XOnto-Apriori: 확장된 온톨로지 추론 기반의 연관 규칙 마이닝 알고리즘

  • 이종현 (고려대학교 컴퓨터.전파통신공학과) ;
  • 김장원 (고려대학교 컴퓨터.전파통신공학과) ;
  • 정동원 (군산대학교 정보통계학과) ;
  • 이석훈 (고려대학교 컴퓨터.전파통신공학과) ;
  • 백두권 (고려대학교 컴퓨터.전파통신공학과)
  • Received : 2011.08.23
  • Accepted : 2011.10.27
  • Published : 2011.12.31

Abstract

In this paper, we introduce XOnto-Apriori algorithm which is an extension of the Onto-Apriori algorithm.
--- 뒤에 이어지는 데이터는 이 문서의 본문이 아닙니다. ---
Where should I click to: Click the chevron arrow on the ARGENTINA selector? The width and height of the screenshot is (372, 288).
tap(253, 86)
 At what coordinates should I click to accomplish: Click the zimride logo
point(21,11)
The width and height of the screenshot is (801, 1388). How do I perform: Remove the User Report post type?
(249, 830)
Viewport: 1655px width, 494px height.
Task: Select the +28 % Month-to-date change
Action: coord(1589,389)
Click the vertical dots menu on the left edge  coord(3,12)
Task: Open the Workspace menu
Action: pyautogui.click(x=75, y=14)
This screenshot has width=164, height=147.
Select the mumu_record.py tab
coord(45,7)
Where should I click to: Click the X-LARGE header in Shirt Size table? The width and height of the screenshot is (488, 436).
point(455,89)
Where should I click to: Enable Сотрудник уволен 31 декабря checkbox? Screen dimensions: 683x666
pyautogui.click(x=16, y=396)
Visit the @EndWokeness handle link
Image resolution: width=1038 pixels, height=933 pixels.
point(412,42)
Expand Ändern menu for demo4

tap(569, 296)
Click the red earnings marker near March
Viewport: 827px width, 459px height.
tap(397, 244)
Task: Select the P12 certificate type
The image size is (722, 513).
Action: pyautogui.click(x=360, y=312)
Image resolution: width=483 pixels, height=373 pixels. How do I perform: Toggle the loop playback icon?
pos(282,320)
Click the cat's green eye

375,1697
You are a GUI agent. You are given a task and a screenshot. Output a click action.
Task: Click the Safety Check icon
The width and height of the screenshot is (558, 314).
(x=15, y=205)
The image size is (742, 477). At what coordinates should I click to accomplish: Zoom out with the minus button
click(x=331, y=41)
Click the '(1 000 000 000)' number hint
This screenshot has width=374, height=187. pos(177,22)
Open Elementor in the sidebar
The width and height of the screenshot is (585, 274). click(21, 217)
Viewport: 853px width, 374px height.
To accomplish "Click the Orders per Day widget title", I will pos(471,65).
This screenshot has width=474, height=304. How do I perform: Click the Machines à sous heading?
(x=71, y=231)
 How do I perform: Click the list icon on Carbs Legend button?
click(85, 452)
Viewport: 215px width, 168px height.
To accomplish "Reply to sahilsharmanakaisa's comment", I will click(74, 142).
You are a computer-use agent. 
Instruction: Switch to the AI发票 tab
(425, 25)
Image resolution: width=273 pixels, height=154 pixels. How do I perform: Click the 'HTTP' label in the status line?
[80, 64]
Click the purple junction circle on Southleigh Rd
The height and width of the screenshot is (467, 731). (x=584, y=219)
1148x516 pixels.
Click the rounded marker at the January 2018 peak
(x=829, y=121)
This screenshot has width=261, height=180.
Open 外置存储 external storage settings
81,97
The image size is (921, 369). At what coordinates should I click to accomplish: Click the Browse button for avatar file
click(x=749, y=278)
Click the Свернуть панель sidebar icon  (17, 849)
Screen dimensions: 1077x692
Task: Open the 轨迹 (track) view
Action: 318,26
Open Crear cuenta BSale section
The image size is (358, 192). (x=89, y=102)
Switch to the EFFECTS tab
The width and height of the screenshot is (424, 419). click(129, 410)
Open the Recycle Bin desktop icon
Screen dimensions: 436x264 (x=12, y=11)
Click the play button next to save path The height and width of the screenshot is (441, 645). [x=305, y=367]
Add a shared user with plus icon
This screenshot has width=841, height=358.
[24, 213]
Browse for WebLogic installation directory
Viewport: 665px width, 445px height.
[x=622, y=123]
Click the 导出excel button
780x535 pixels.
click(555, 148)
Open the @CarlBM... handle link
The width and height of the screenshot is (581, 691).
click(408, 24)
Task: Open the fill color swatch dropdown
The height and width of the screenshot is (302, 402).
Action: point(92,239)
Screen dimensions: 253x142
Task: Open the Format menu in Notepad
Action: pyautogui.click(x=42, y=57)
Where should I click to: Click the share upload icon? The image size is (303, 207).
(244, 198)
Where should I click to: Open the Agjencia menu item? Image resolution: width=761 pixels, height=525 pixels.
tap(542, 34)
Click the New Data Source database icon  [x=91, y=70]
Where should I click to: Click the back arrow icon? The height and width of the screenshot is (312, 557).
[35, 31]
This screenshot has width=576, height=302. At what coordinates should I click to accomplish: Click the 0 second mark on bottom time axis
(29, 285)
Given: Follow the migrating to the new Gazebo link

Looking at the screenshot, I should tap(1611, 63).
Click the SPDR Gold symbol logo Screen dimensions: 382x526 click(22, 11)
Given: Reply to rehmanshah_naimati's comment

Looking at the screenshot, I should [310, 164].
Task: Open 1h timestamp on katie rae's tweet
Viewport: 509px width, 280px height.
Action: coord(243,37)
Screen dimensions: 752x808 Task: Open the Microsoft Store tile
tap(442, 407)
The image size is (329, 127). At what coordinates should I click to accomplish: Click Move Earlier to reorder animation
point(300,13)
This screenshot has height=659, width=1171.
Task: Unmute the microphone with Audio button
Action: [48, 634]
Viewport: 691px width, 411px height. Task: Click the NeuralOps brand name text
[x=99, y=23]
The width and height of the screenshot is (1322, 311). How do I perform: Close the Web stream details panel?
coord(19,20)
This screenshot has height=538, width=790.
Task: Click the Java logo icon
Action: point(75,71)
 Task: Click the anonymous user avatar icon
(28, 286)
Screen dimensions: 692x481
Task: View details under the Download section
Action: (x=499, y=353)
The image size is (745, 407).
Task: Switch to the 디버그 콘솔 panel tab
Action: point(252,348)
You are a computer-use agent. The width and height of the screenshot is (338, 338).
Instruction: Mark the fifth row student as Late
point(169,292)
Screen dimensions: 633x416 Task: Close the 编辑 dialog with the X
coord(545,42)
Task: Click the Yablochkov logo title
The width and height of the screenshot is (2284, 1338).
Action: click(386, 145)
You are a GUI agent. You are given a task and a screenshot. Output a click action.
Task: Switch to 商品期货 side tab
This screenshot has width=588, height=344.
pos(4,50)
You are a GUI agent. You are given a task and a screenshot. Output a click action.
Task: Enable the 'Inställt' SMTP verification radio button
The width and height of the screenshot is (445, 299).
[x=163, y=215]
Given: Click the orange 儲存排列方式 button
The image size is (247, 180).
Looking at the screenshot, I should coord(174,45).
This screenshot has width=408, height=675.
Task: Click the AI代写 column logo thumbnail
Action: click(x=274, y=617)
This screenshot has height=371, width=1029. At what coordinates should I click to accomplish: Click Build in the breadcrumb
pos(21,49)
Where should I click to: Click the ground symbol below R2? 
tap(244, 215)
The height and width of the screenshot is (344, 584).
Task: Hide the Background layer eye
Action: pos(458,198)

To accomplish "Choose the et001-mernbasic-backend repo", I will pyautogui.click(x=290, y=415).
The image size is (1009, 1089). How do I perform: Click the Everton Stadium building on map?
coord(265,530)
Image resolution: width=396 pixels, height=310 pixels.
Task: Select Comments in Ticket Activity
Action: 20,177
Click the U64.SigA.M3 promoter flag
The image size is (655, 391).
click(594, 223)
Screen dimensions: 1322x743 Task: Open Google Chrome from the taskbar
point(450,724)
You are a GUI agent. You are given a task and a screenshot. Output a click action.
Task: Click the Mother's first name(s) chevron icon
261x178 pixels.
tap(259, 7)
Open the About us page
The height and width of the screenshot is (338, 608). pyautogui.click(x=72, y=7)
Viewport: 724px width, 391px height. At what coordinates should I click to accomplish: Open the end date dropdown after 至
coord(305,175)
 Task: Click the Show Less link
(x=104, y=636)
The extended algorithm is designed to improve the conventional algorithm's problem of comparing only identifiers of transaction items by reasoning transaction properties of the items which belong in the same category. We show how the mining algorithm works with a smartphone application recommender system based on our extended algorithm to clearly describe the procedures providing personalized recommendations. Further, our simulation results validate our analysis on the algorithm overhead, precision, and recall.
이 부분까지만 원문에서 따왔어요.